I used this tutorial to do my post method : http://wiki.apache.org/HttpComponents/HttpClientTutorial and thoses examples : http://hc.apache.org/httpcomponents-client/examples.html (Thanks Daniel) Thank your for your help.

Michaël
+6  A: 

Here are the HttpClient 4 docs, that is what Android is using (4, not 3, as of 1.0->2.x). The docs are hard to find (thanks Apache ;)) because HttpClient is now part of HttpComponents (and if you just look for HttpClient you will normally end up at the 3.x stuff).

Also, if you do any number of requests you do not want to create the client over and over again. Rather, as the tutorials for HttpClient note, create the client once and keep it around. From there use the ThreadSafeConnectionManager.

I use a helper class, for example something like HttpHelper (which is still a moving target - I plan to move this to it's own Android util project at some point, and support binary data, haven't gotten there yet), to help with this. The helper class creates the client, and has convenience wrapper methods for get/post/etc.
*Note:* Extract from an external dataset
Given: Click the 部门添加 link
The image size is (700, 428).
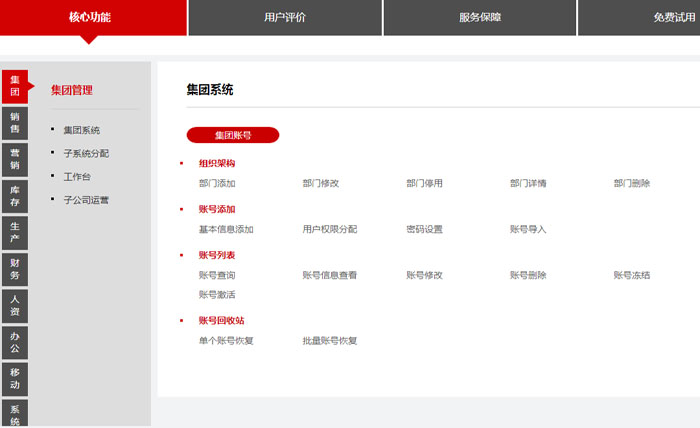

Anywhere you USE this class from an Activity, you should create an internal inner AsyncTask (so that you do not block the UI Thread while making the request), for example:

    private class GetBookDataTask extends AsyncTask<String, Void, Void> {
      private ProgressDialog dialog = new ProgressDialog(BookScanResult.this);

      private String response;
      private HttpHelper httpHelper = new HttpHelper();

      // can use UI thread here
      protected void onPreExecute() {
         dialog.setMessage("Retrieving HTTP data..");
         dialog.show();
      }

      // automatically done on worker thread (separate from UI thread)
      protected Void doInBackground(String... urls) {
         response = httpHelper.performGet(urls[0]);
         // use the response here if need be, parse XML or JSON, etc
         return null;
      }

      // can use UI thread here
      protected void onPostExecute(Void unused) {
         dialog.dismiss();
         if (response != null) {
            // use the response back on the UI thread here
            outputTextView.setText(response);
         }
      }
   }
Charlie Collins
Even better than my HttpHelper is the one the ZXing project uses - http://code.google.com/p/zxing/source/browse/trunk/android/src/com/google/zxing/client/android/AndroidHttpClient.java. A little more difficult to work with (though still pretty easy), and more capable. (And I noticed it AFTER I had been using the one I wrote for a long time, similar approach, though not identical, but convergent, not copied. ;).)
Charlie Collins
The HTTP client docs have moved — now at: http://hc.apache.org/httpcomponents-client-ga/index.html
ohhorob
A: 

I had a similar problem with the Post Method parameters when switching form 3 to 4. This might help you.